We do our own here which starts in the kitchen. I have this nice little container kept under the sink for all the table raw scraps. I never include meat, bones, or cooked food.
This then gets dumped into the two outdoor bins.
This is a photograph from several summers ago. I was able to get the best soil ever from these bins. Hubby had not bothered to clear out the soil for a number of years and it had formed itself into the best that I have ever seen. The flower and vegetable patches benefited greatly that year.
There is a little work to the process as most days the material in the bins must be turned with a pitch fork and also watered if the weather is dry. Even with lots of vigilance, it takes ages for most things to completely break down and for you to see the fruits of your labour as real soil. Corn cobs for instance are still recognizable for years. Along with the brown (table scraps) we have to remember to include green, so we add grass clippings from time to time in the summer.

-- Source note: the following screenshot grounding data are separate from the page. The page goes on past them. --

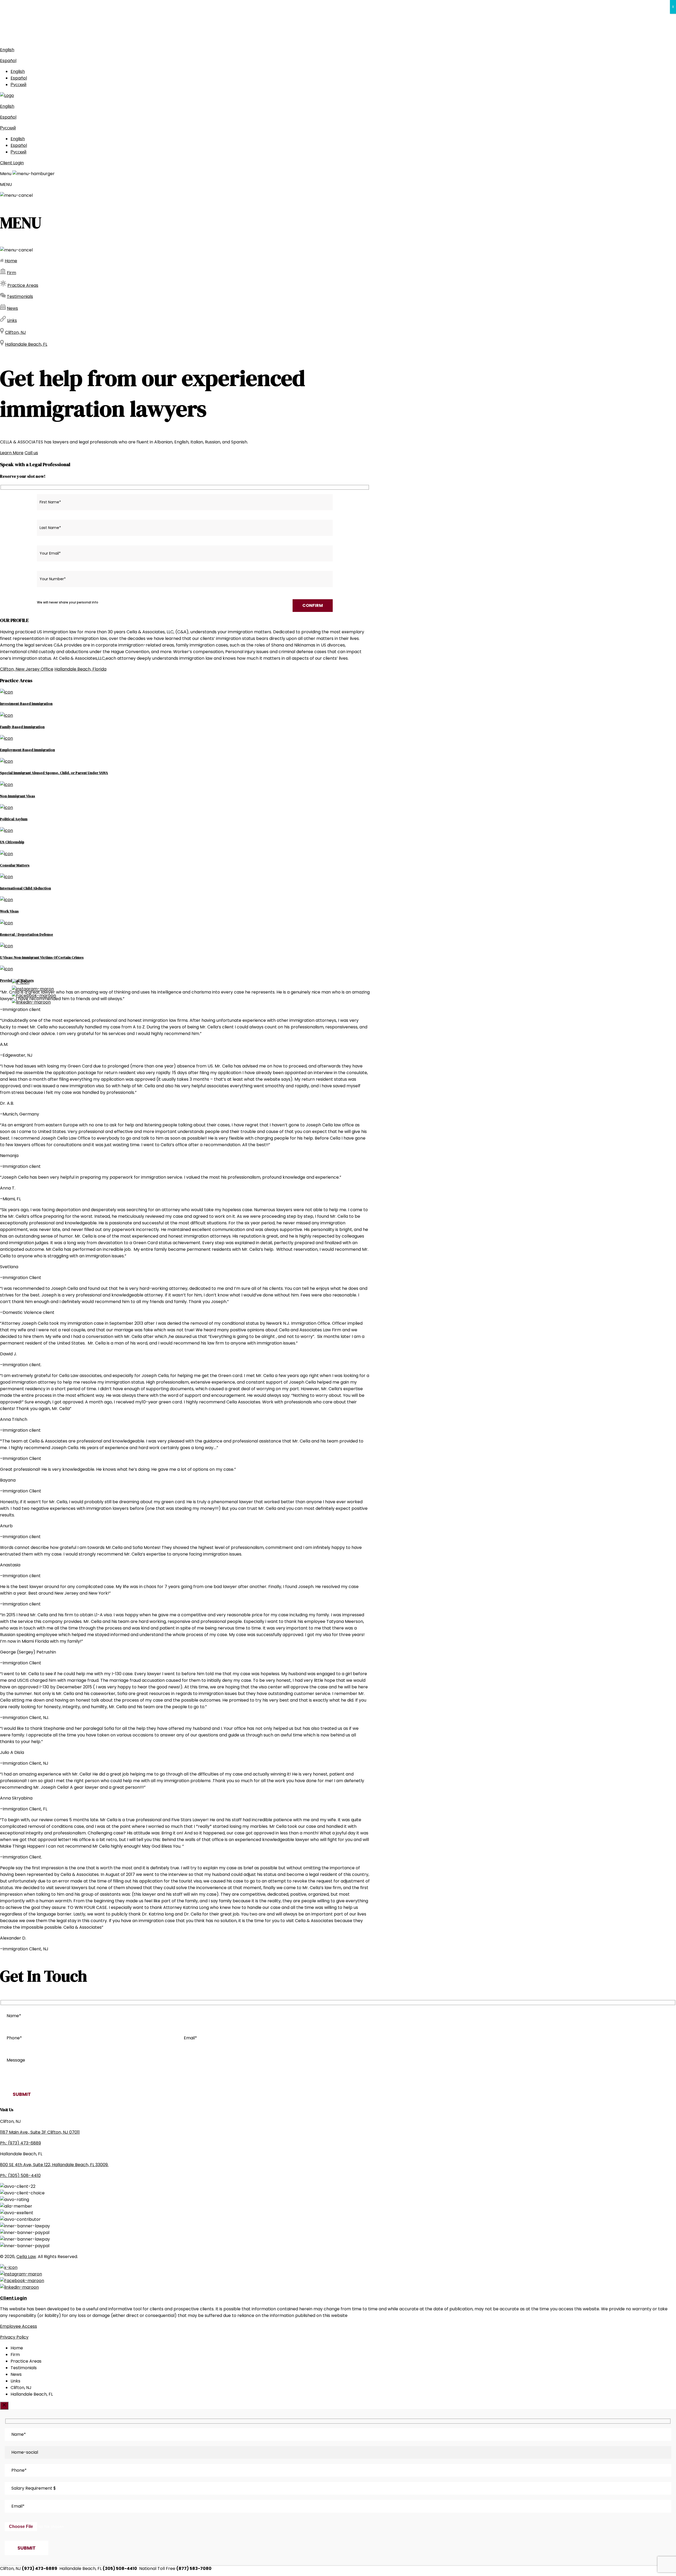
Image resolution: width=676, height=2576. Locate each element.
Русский (18, 85)
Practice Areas (22, 285)
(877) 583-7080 (215, 39)
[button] (338, 259)
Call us (31, 453)
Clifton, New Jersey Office (26, 669)
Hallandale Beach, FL (26, 344)
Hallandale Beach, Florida (80, 669)
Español (8, 61)
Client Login (12, 163)
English (7, 50)
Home (11, 261)
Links (12, 320)
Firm (11, 273)
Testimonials (20, 296)
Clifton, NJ (15, 332)
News (12, 308)
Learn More (12, 453)
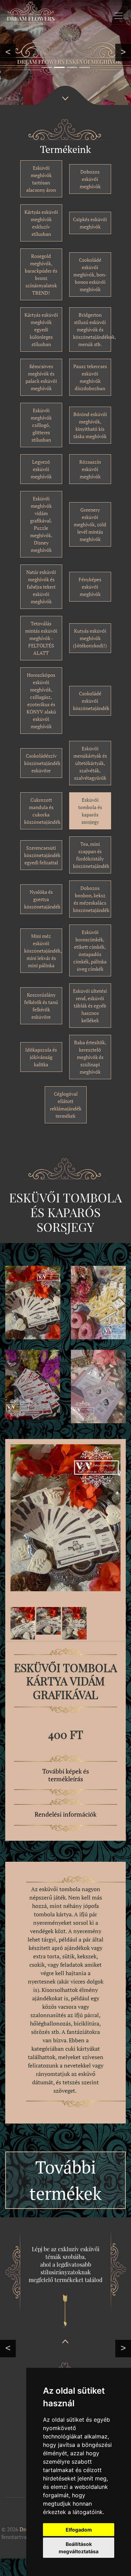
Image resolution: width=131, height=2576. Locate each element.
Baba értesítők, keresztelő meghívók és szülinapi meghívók (90, 1057)
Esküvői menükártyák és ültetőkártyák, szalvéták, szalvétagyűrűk (90, 763)
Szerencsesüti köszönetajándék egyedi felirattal (42, 855)
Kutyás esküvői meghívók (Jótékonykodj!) (90, 638)
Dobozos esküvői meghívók (90, 179)
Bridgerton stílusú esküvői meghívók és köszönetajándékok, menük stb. (94, 329)
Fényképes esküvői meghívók (90, 586)
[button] (8, 52)
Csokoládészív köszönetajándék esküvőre (42, 763)
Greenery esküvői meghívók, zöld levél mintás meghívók (90, 524)
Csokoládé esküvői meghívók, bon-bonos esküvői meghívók (90, 275)
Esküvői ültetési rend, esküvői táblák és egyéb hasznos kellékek (90, 1006)
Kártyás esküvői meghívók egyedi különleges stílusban (41, 329)
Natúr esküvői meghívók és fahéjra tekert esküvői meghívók (41, 587)
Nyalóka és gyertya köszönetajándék (42, 899)
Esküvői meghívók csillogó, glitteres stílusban (41, 425)
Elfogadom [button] (79, 2530)
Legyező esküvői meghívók (41, 469)
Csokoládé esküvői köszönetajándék (91, 700)
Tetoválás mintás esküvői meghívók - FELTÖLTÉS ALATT (41, 638)
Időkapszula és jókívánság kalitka (41, 1057)
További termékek (65, 2180)
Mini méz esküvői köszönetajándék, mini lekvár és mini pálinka (43, 951)
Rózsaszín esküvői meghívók (90, 469)
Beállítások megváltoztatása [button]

You can buy products that will speed up the decomposing process and there are lots of helpful sites around the internet. Over at the EDEN PROJECT you can read 10 great tips on getting kitchen composting right. I learned that you can add egg cartons or a little cardboard to the mixture.
Snakes also love to curl up inside our bins which luckily Hubby had warned me about. One day I found the most beautiful pale lemon snake in one. It was huge so definitely frightening but snakes don't scare me. I have two members of the family who have real phobias about snakes; this property would not be the place for them! Snakes are spotted all over, in the garage, barn, greenhouse. I was unable to identify that snake; Hubby thinks it was a corn snake.
And speaking of snakes...
My first snake sighting for 2015. It is a young garter snake hanging around the last of the garage woodpile.
We've had a problem with skunks getting into the compost bins once. Whatever had been thrown out must have had meat of some kind to attract them. They managed to make a hole in one side, dig a tunnel and drag out a lot of the material. The next day, I wound up shovelling all the stuff back in that they had pulled out.
It is the strangest thing but I don't notice much of a smell from these bins. Maybe because the material is not meat of any sort. There are always lots of flies in them though.